Disparities in environmental health in the United States are a result of structural racism, including ongoing and historic segregation and urban planning decisions. For example, starting in the 1930s, the Home Owners’ Loan Corporation (HOLC) graded residential areas by “mortgage security” on an A-to-D scale: “A” indicated the lowest financial risk to lenders that borrowers would default on mortgage loans and “D” indicated highest risk to lenders. Several factors, such as closeness to transportation, amenities, or industry presence, also contributed to grading.²⁰ Racial, ethnic, and religious composition were significant contributing factors to a neighborhood’s grade, allowing lenders to reduce the accessibility of mortgage financing for people of color and immigrants.²¹ The HOLC’s maps depicted Grade D in a red color, and this grading practice became known as redlining. HOLC grades were delineated decades ago, yet they correlate with present-day social and environmental attributes of neighborhoods.^22–25 In addition, “racial covenants” on homes and neighborhoods established and enforced “White only” communities, resulting in further racial residential segregation.²⁶ Furthermore, zoning regulation, the barriers to homeownership faced by Black people as a result of discriminatory lending practices, the continual lack of enforcement by government officials in the face of discriminatory practices, and placement of polluting activities such as highways and industry, into communities of color all reinforced residential segregation, which resulted in higher exposure to environmental hazards among these communities.²⁶ Historically, and still today, racialized and low-income communities generally have fewer health-promoting resources to adequately address the health effects of air pollution, including less access to amenities such as greenspaces and health care facilities, maintaining the health disparities created by structural racism.²⁷ When racism or classism impede the right to a healthy living environment, including the air we breathe, this is an environmental injustice.

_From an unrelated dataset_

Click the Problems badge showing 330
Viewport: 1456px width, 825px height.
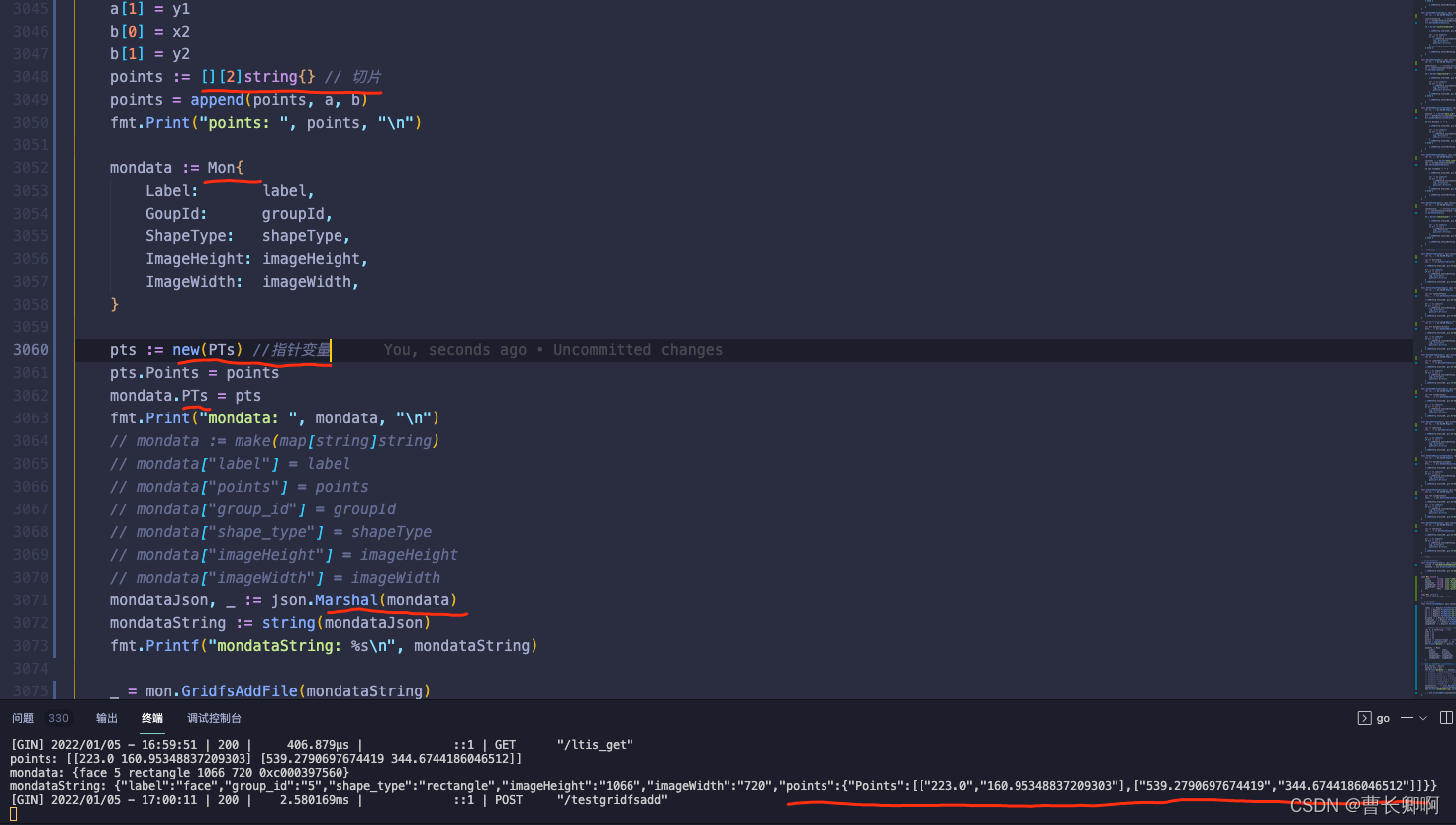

Ultrafine particles (UFPs) are particles suspended in air with aerodynamic diameters of $<100\text{\hspace{0.17em}nm}$. As a result of their small size, UFPs can pass through the blood–air barrier in the lungs that transfers oxygen to blood.²⁸ Growing evidence suggests that UFPs can also cross the blood–brain barrier, which serves to protect the brain from toxins and pathogens.²⁹ UFPs are composed of toxic metals and compounds that have been associated with adverse heart, lung, and brain health effects.²⁸ UFPs are emitted by transportation and other sources of fossil fuel combustion.^28,30 In most ambient urban environments, UFPs dominate particle numbers but weigh very little and thus contribute nearly zero to the regulatory mass-based measurements for fine particulate matter [PM $\le 2.5\mathrm{\mu }\mathrm{m}$ in aerodynamic diameter (${\mathrm{PM}}_{2.5}$)].³⁰ This is why UFPs are often measured as particle number count (PNC).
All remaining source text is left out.